Myth #1: I’m good at it. I have the idea that I’ve got this down. I’m not sure where I got the idea, but it saves hours of planning and prep time. Just fling things in the general direction of a suitcase as the airport shuttle pulls up, zip and go.
Myth #2: I’m psychic. It’s not like it would be difficult to check a weather report. But it would be cheating. I need only close my eyes and connect with my inner doppler radar. NOAA with a gazillion dollars of geosynchronous flying hardware can’t predict the weather outside my window today, but I can sense conditions two weeks out and thousands of miles away. Except when I can’t.
Myth #3: It’s not like I’m in the wilderness. So what if I didn’t bring something. I can make do without it or find a store. This one is actually fairly accurate. Except when it’s not. One of the entertainments of a light traveler is smugly watching the struggles of heavy packers at the airport hauling carts piled high with refrigerator-sized suitcases. What do they have in there? Are they heading to the Klondyke with a year’s supply of bacon and hardtack? Heavy travelers take note: Your smugly entertained moment is at hand:
This trip’s miscalculation: Footwear. I brought sandals for walking. No socks, no sneakers, no stockings, no bandaids, no morphine.
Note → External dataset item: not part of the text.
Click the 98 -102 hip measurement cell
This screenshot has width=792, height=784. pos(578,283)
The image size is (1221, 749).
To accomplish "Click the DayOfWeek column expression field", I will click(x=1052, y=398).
I love to walk and believe there’s no better way to get the feel of a new town than on foot. So you’d think I’d know better. I’m sure some part of me does, but she wasn’t around for the packing. I’ve put a solid twenty miles on these sandals the past two days and my poor dogs are panting. I tried slapping on some blister bandaids early on, but you might as well duct tape the space shuttle. The only thing left to do at this point is apply Madison’s best anagesic. That and a foot dangle in the lake and I’m good to go. To the #3 bus.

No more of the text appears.